I hit the chest with multiple exercises as I want to hit the chest from multiple angles. Besides the bench press I did two other chest machines. Since I don’t’ know what the exercises are called nor do I remember the sets I did I am finding I need a fitness diary. I started one back in May of 2007 but since at the time I was only doing a few exercises I realized it was easy for me to remember what I did from day to day. Not any more. I’m moving towards a goal of body building for fitness. So I’m doing more weight training and developing a workout plan for myself. Needless to say I’m loosing track of the different exercises, the number of sets and the weights I’m doing all week long. So when I was at GNC last night I found an awesome fitness blog. More on that later in this blog.
Later Saturday evening I did my biceps, triceps and back. What I am beginning to understand is that two hours in the gym per day is enough and I use at least 30 minutes of that doing cardio. So that leaves me 1 ½ hours left for weights. Trying to effectively work the chest, back, triceps, biceps and some ab work in 1 ½ hours is not realistic. I don’t feel like I’m hitting my parts as well as I like because I’m too busy trying to hurry up to get to the next muscle group. So I’m breaking up the upper body workout over two days. Something like chest with biceps one day and back with triceps another day and doing ab work both days. This way my muscles get a great workout.
Sunday I worked lower body. Legs are different than upper body. I’m able to get a great workout in just one day with legs. I’m still sore from Sunday’s workout. I did the leg press with two 45lb plates on each side. I pumped about three sets and then lowered the weight for three more sets. Then I did calves. Next, I did machine exercises for hamstrings, quads, glutes, inner thighs and outer thighs. The glute machine hits the back of the butt but I found the machine that does the outer thighs hits the side of the butt. If that makes any sense. At any rate my butt is sore so I’m looking forward to a more firm backside. Hitting the back of the butt helps to round it out and keep it from drooping but hitting the side of the butt makes it look tighter.

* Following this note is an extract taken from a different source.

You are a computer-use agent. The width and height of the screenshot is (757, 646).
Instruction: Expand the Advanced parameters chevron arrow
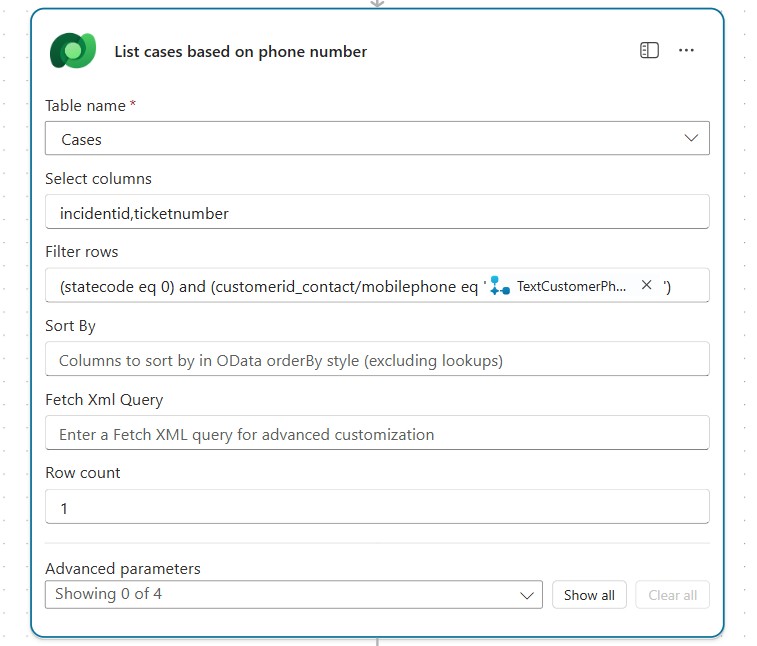coord(527,595)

Yesterday I just did cardio. I did the elliptical for 30 minutes and power walked on the treadmill for 20 minutes. And today I’m resting.
This is my new fitness journal. I like it as it has everything I need to monitor. It has a cardio section to log my minutes and calories burned per machine. It has a strength training section for up to four sets. It has a dietary section to log my meals. Even a section to monitor my vitamins, supplements and to log how many 8oz of water I’m drinking per day! This journal will help a lot. With this I’ll be more effective of reaching my goal of getting into a size 12!